24.9.11

Une saison ardente – Richard Ford


La capacité de R. Ford à se réinventer est étonnante. Tant au plus du style que du fond. Chaque livre reste cependant une illustration de l’envers du décor du rêve américain et des multiples dégâts qu’il engendre sur celles et ceux qui ont cessé d’y croire ou en subissent les effets collatéraux.

Dans « Une saison ardente », un des romans les plus courts de l’auteur, nous voyons le monde par les yeux d’un adolescent de dix-sept ans.

Ce jeune homme vit jusque là une vie tranquille perdu au fond de l’état rupestre du Montana. Nous sommes dans les années soixante. Sa mère est femme au foyer, son père, professeur de golf.

Cet été là, le feu fait rage et ravage les forêts et taillis de toute la région, menaçant à distance la bourgade. Un feu qui va faire exploser le couple, en apparence uni, mais fondamentalement fragile.

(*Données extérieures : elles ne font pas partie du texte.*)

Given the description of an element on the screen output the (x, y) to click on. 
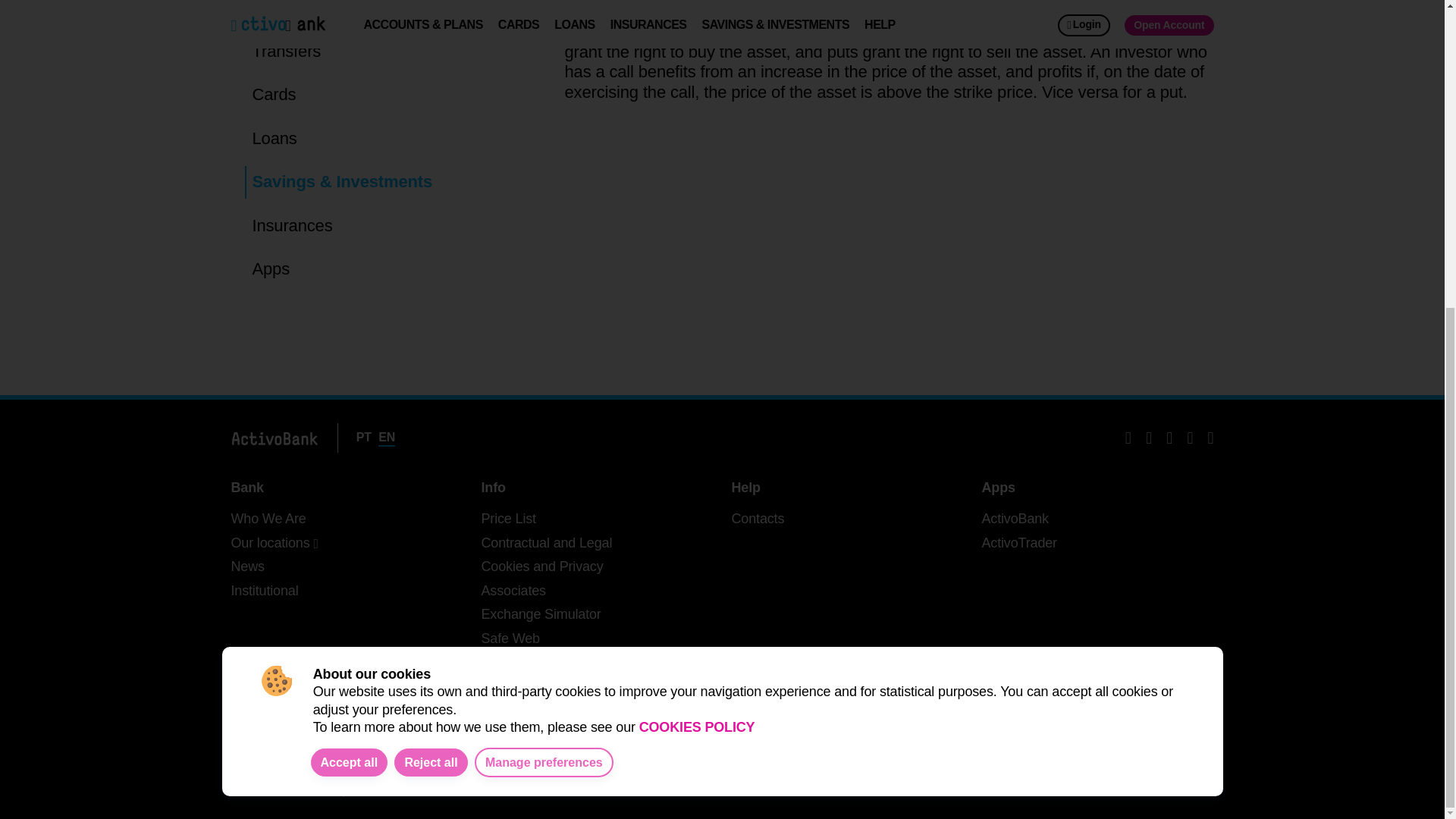
Accept all (349, 275)
Reject all (430, 275)
Manage preferences (543, 275)
Given the description of an element on the screen output the (x, y) to click on. 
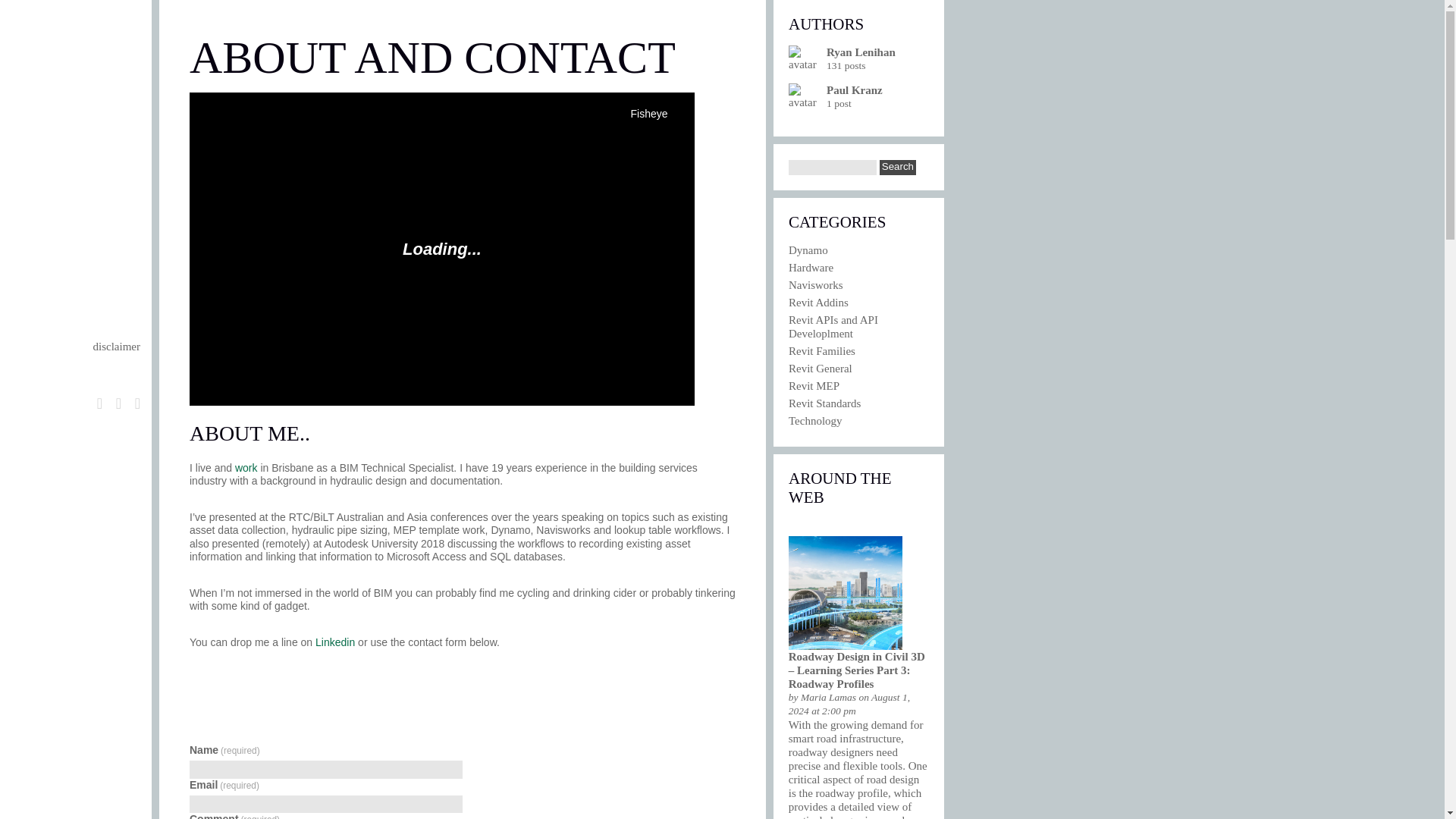
Search (897, 167)
Revit APIs and API Developlment (833, 326)
Search (897, 167)
PRIVACY POLICY (105, 281)
DOWNLOADS (88, 187)
Revit General (820, 368)
Hardware (810, 267)
Technology (816, 420)
ABOUT AND CONTACT (93, 240)
Maria Lamas (828, 696)
Paul Kranz (854, 90)
Navisworks (816, 285)
Revit Addins (818, 302)
autodeskblog.wpengine.com (828, 696)
Ryan Lenihan (861, 51)
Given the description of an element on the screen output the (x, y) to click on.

L’incendie qui gronde est aussi celui qui va détruire un équilibre fragile, faire voir aux yeux de l’adolescent le monde terrible des adultes, un monde fait de mensonges, de tromperie, de duplicité, de conflits.

Malgré lui, il sera le témoin balloté d’une mère qui décide de prendre un amant en réaction à un mari, et père, qui, licencié, désœuvré, déstabilisé, va se lancer à corps perdu dans une lutte d’un incendie qui le dépasse.

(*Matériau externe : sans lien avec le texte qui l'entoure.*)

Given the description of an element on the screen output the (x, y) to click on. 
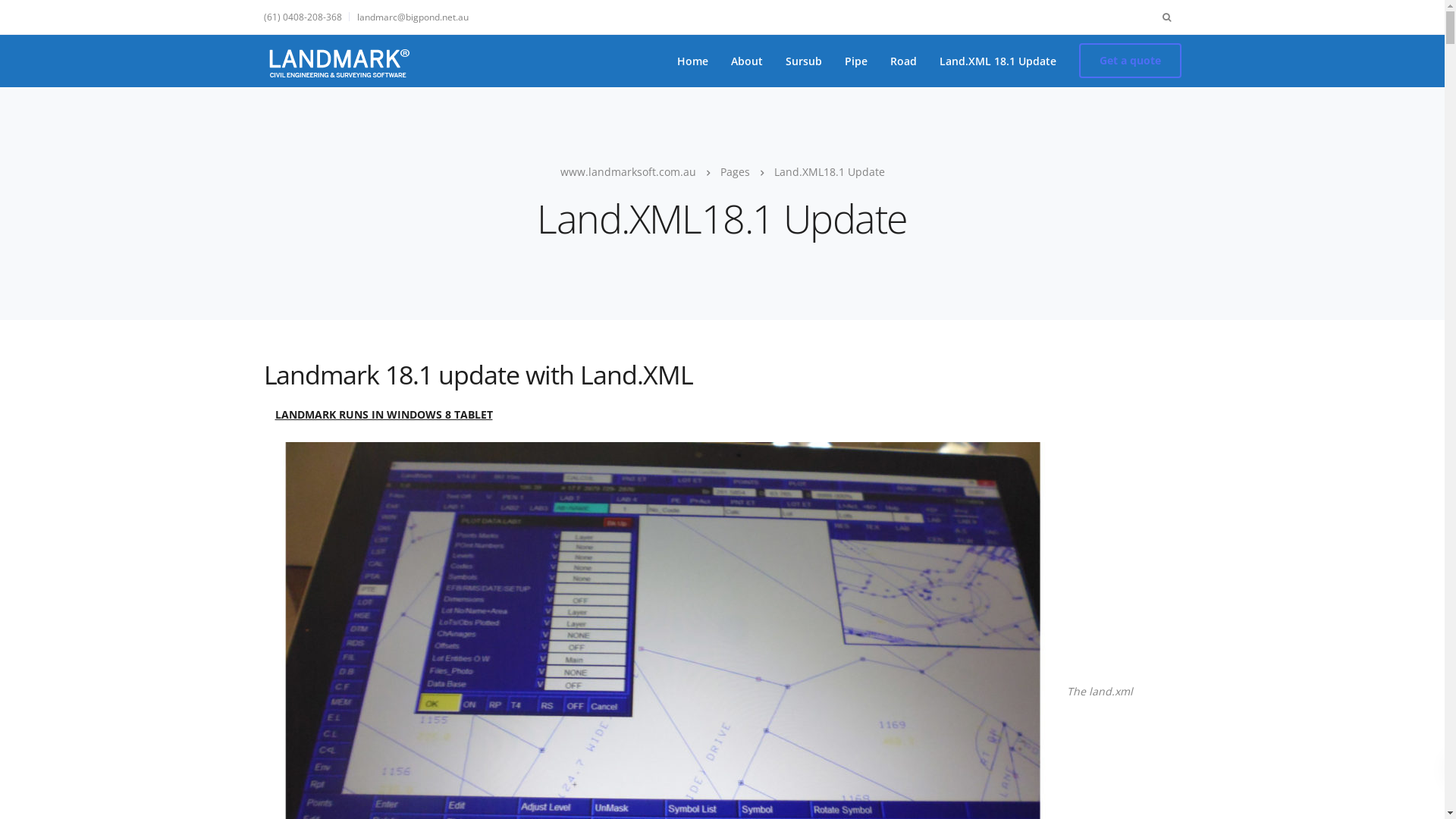
Pages Element type: text (734, 171)
Home Element type: text (692, 60)
(61) 0408-208-368 Element type: text (306, 16)
Land.XML 18.1 Update Element type: text (997, 60)
www.landmarksoft.com.au Element type: text (627, 171)
Pipe Element type: text (855, 60)
Get a quote Element type: text (1129, 60)
Sursub Element type: text (802, 60)
About Element type: text (745, 60)
Road Element type: text (902, 60)
landmarc@bigpond.net.au Element type: text (411, 16)
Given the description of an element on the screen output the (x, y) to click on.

L’évolution parallèle des flammes qui s’emparent du bois et des prairies et de celles qui détruisent méthodiquement un couple arrivé à bout de souffle, est saisissante. Elle compose la trame narrative et illustre le caractère prévisible, inarrêtable des forces qui sont en jeu.

L’adolescent ne peut que compter les points et fuir dans une stratégie qui vise à aimer ses deux parents malgré eux, en espérant que la débâcle va un jour cesser.

Car le feu est aussi un moyen de refertiliser les terres, de les apurer, de se débarrasser violemment de ce qu’il eût été trop lourd, trop long, trop coûteux de traiter unitairement.

C’est la vie de la classe moyenne semi-urbaine qui est ici mise en scène et des stratégies possibles pour survivre quand le travail manque, les liens se rompent, le coup de folie guette.

Un livre poignant et, comme toujours chez Ford, terriblement humain.